Location
- Genl Cronje street Bloemfontein, Free State, 9870 South Africa

Information
- Type: Public & boarding
- Motto: Werk en Wen
- Religious affiliation: Christian
- School district: District
- School number: 051 4101800
- Headmaster: Charles Liversage
- Grades: 8–12
- Gender: Boys & Girls
- Age: 14 to 18
- Language: Afrikaans
- Schedule: 07:30 - 16:00
- Hours in school day: 9hours, 30 minutes
- Accreditation: Free State Department of Education
- Website: www.sentraal.co.za

= Hoërskool Sentraal =

Sentraal High School is a public high school in Bloemfontein in the Free State province of South Africa.

==History ==

On 26 August 1905, the Free Christian School (Vrije Christelike School) was established under the roof of the Reformed Church in Zastron Street, Bloemfontein. It was a humble beginning, when 50 learners were taughtvin their mother tongue by D.F. du Toit (Oom Lokomotief).

The number of learners soon outgrew the capacity of the church building and in 1908, after an education law ensured that the Dutch language alongside English would enjoy equal rights, it was conceded that the Free Christian School could now be converted into a state school.

On 1 July 1908, the name of the school would be changed to the Preparatory Practical School (Voorbereidende Praktiese Skool). A zinc building was erected in which the st. 4 and 5 learners were accommodated.

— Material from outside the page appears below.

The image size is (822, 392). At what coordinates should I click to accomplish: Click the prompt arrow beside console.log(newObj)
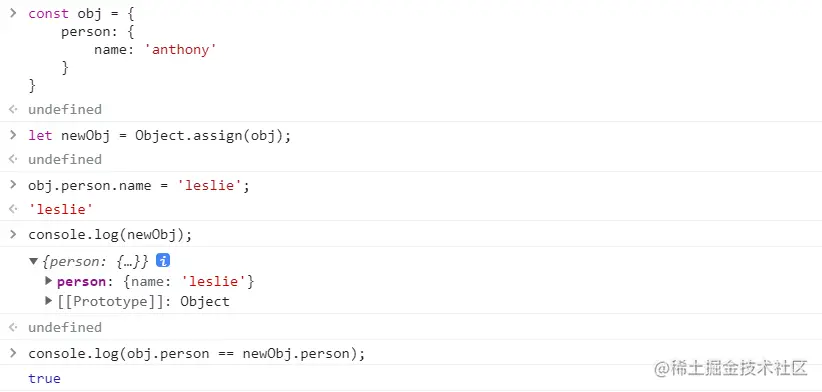click(x=14, y=234)
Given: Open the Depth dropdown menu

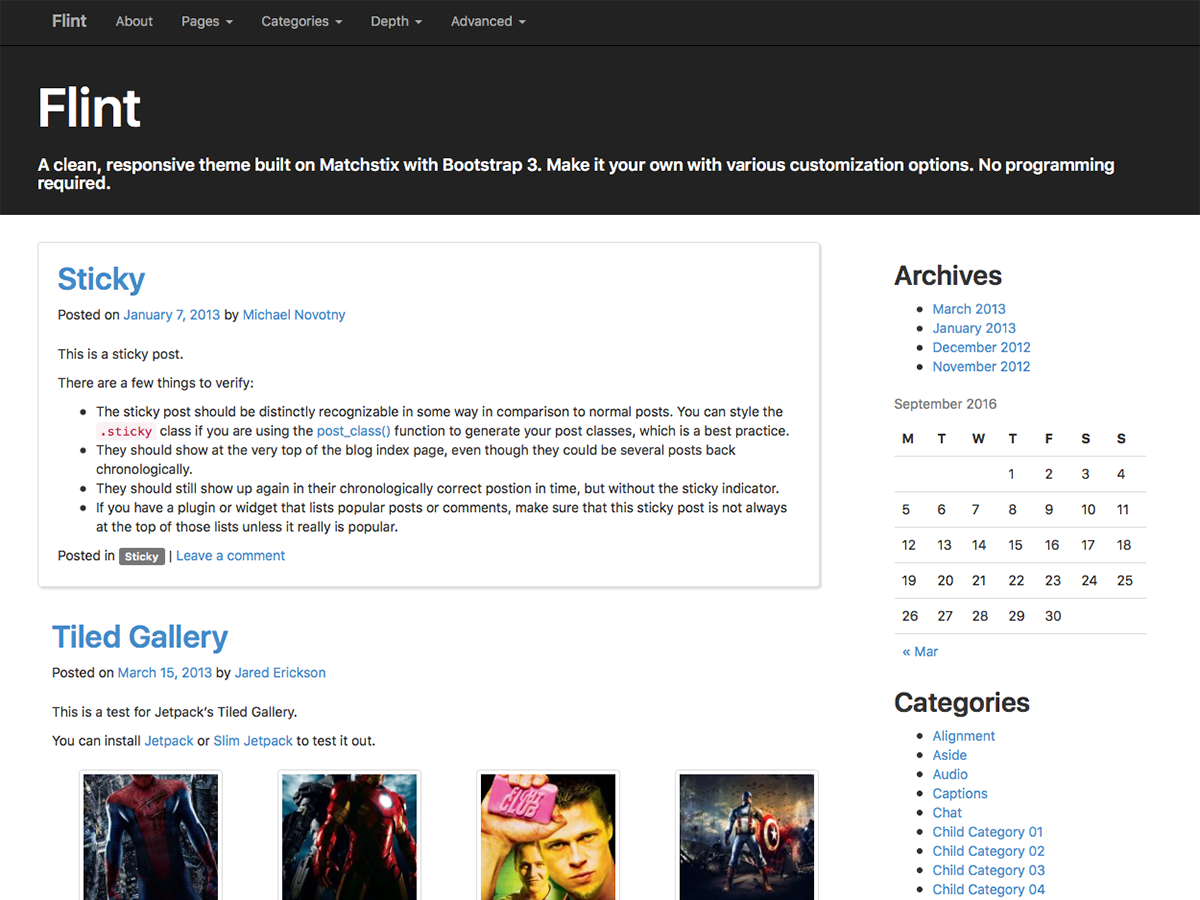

In 1912, the number of pupils has already grown to 163. By 1922 the school had 720 pupils.

==Notable alumni==

- Nelie Smith, Springboks rugby player, scrumhalf (1963-1965)
- Piet Greyling, Springboks rugby player, flanker (1967-1972)
- Edrich Krantz, Springboks rugby player, wing (1976-1981)
- Neil Powell, South Africa national rugby sevens team rugby player and coach
- Zola Budd, Middle-distance running
- Elize Cawood, actress
- Dr Anna Böeseken, historian.
- Daan Reitmann, nuclear physicist.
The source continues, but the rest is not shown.